Document passage –
---
Processing-Independent Quantitation of Chromogranin A in Plasma from Patients with Neuroendocrine Tumors and Small-Cell Lung Carcinomas

¹ University Department of Clinical Biochemistry, Rigshospitalet, Copenhagen, Denmark.
² Department of Oncology, Storstrømmens Sygehus Næstved, Denmark.

^aAddress correspondence to this author at: Department of Clinical Biochemistry KB, Rigshospitalet, 9 Blegdamsvej, DK-2100 Copenhagen Ø, Denmark. Fax 45-35-45-46-40; e-mail linda.hilsted{at}rh.hosp.dk.

Background: Most neuroendocrine tumors express chromogranin A (CgA). The posttranslational processing of neuroendocrine proteins such as CgA is often specific for the individual tumor. To cope with this variability and improve tumor diagnosis, we developed a processing-independent analysis (PIA) method to measure the total CgA product.
---
Extracted information –
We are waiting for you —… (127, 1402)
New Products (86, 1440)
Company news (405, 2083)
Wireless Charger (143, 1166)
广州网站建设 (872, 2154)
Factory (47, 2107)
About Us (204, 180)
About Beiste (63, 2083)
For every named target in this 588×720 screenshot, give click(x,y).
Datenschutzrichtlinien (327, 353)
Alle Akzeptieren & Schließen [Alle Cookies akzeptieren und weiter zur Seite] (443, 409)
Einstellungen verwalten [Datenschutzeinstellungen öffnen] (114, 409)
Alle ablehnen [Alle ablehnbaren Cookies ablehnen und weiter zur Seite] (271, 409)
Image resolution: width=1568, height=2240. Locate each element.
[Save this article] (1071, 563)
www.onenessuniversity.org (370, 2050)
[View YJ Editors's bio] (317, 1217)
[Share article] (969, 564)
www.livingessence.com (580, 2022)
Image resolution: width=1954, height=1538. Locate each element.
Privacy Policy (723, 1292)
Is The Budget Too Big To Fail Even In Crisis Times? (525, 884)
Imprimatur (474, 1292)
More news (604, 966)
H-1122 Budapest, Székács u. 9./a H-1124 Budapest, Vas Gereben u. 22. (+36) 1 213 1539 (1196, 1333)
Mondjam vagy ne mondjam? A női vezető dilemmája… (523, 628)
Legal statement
---
Your task –
In the passage on chromogranin A quantitation, what method was developed to measure the total CgA product?

Written solution –
A processing-independent analysis (PIA) method.